---------- Data to process ----------
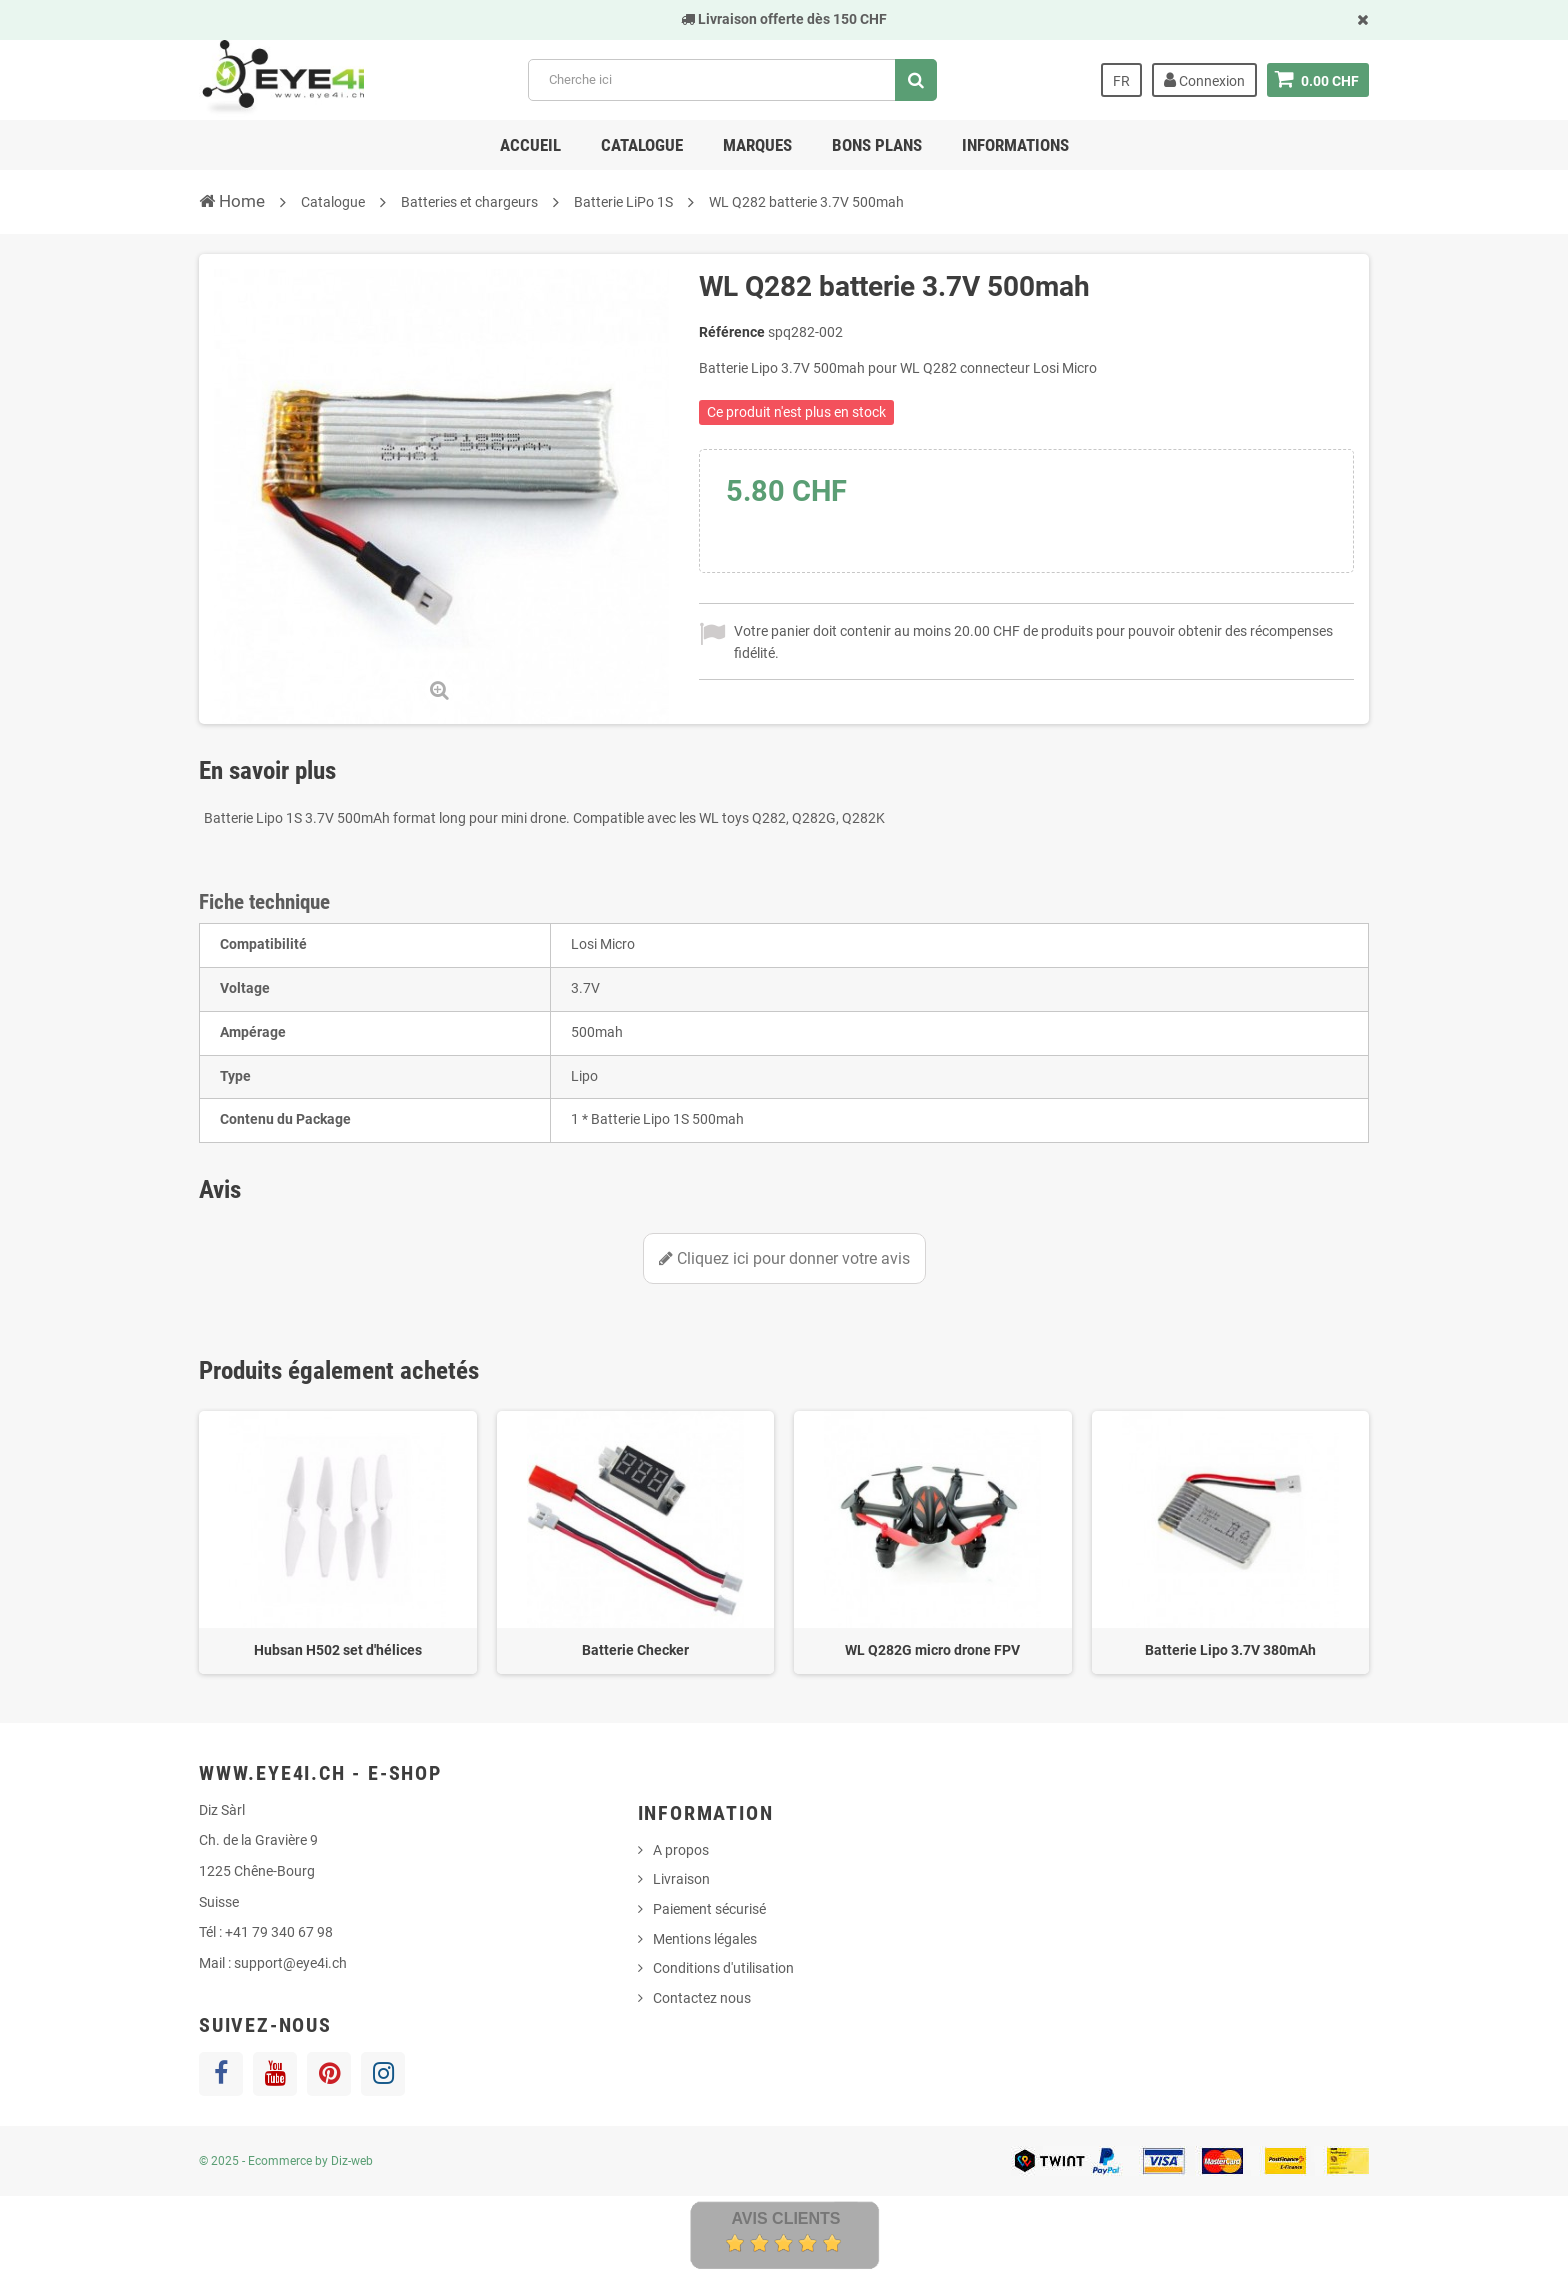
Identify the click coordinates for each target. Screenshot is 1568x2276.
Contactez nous (702, 1998)
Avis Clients (785, 2218)
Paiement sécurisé (709, 1909)
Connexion (1204, 80)
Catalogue (642, 145)
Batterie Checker (635, 1650)
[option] (338, 1542)
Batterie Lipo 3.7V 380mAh (1230, 1650)
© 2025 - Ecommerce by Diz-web (286, 2161)
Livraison (681, 1879)
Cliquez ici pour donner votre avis (784, 1258)
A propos (681, 1850)
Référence (732, 332)
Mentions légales (705, 1939)
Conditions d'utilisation (723, 1968)
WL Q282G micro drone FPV (932, 1650)
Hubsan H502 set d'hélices (338, 1650)
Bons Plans (877, 145)
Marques (757, 145)
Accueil (530, 145)
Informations (1015, 145)
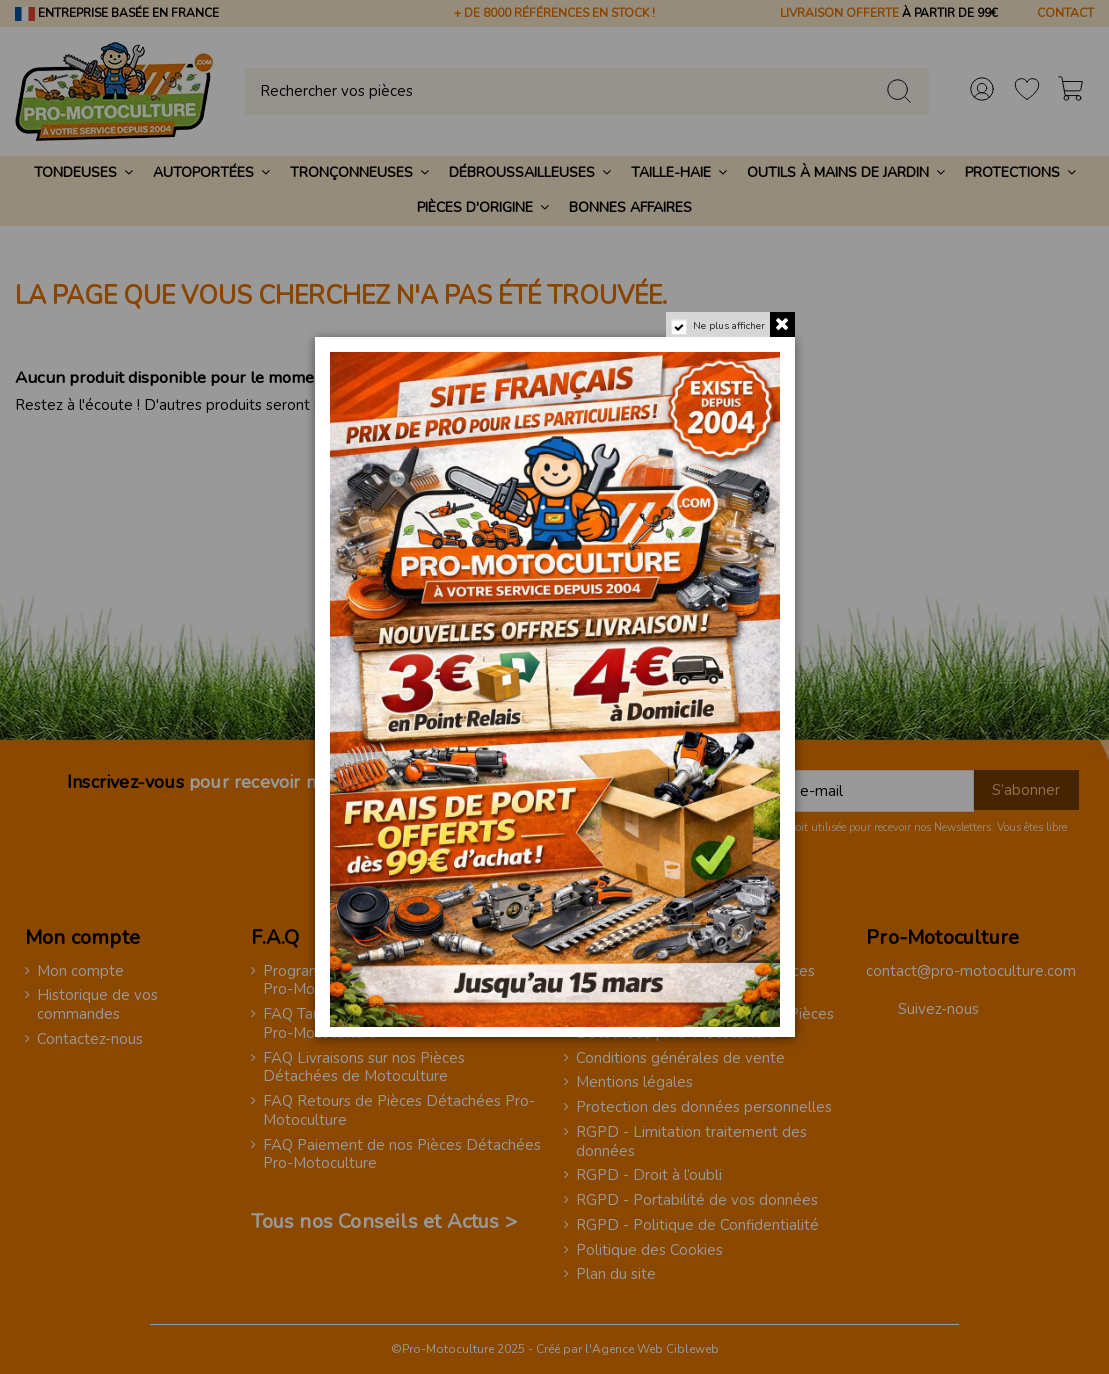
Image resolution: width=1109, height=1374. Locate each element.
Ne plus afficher (728, 326)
----------
- Exercise details
List every line above that contains the string "each". Case counts, so match capital and lowercase letters.

- Answer to the exercise
Identify the click coordinates for each target. Screenshot is 1568x2276.
Image resolution: width=1109, height=1374. Locate each element.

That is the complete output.